Regulation of Online Gambling
Regulatory options for the German online gambling market
The German online gambling market is regulated by a treaty among the federal states (‘Glücksspielstaatsvertrag’, GlüStV). The pending revision of the GlüStV has triggered political discussions because although the states aim for uniform regulation at the national level, they pursue diverging interests, and even where their interests are aligned, they disagree about the means by which these interests are best achieved.
The ongoing discussion about the application and enforcement of the current GlüStV with its experimental clause on the awarding of licenses to private sports betting operators has yielded a state of the market which over the past several years has led to frictions among the federal states and which does not do justice to the regulatory aims stipulated in §1 of the treaty. Even though the sports betting licenses have yet to be awarded, sports betting is currently indeed being offered both by the operators who have applied for a license and by other operators who do not have a valid license in Germany.
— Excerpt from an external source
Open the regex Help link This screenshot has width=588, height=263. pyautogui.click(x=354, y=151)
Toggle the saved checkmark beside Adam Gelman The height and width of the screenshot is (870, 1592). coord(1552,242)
These operators do not abide by the conditions that would accompany a license, such as maximum stakes per player and per month or the ban on live betting. The exception are taxes that would apply when holding a license and that are currently already paid by some operators, who applied for a license. Casino games and poker, i.e. types of games for which licenses and thus markets were never envisaged, are being offered freely in Germany and are being advertised specifically to German customers because, since the operators are located abroad, court decisions including cease and desist orders prove to be ineffective at preventing such gambling offers. Furthermore, the state monopoly on lotteries is being diluted in the online arena by unlicensed secondary lotteries.
It is against this background that the last few years have seen the publication of a range of scientific studies on the market potential of online gambling, on expected tax revenues if the market is liberalised, on problem gambling and the addictive potential of individual types of games, on the potential crime associated with gambling, such as money laundering or sports betting fraud, as well as on the compatibility of national gambling regulation with European law. In sum, these studies in particular highlight the conflict between various regulatory aims and the lack of an easy solution. This conflict is exacerbated by the fact that, due to the digital and international nature of the online gambling market, regulatory enforcement is a bigger problem than it is in a local, terrestrial market.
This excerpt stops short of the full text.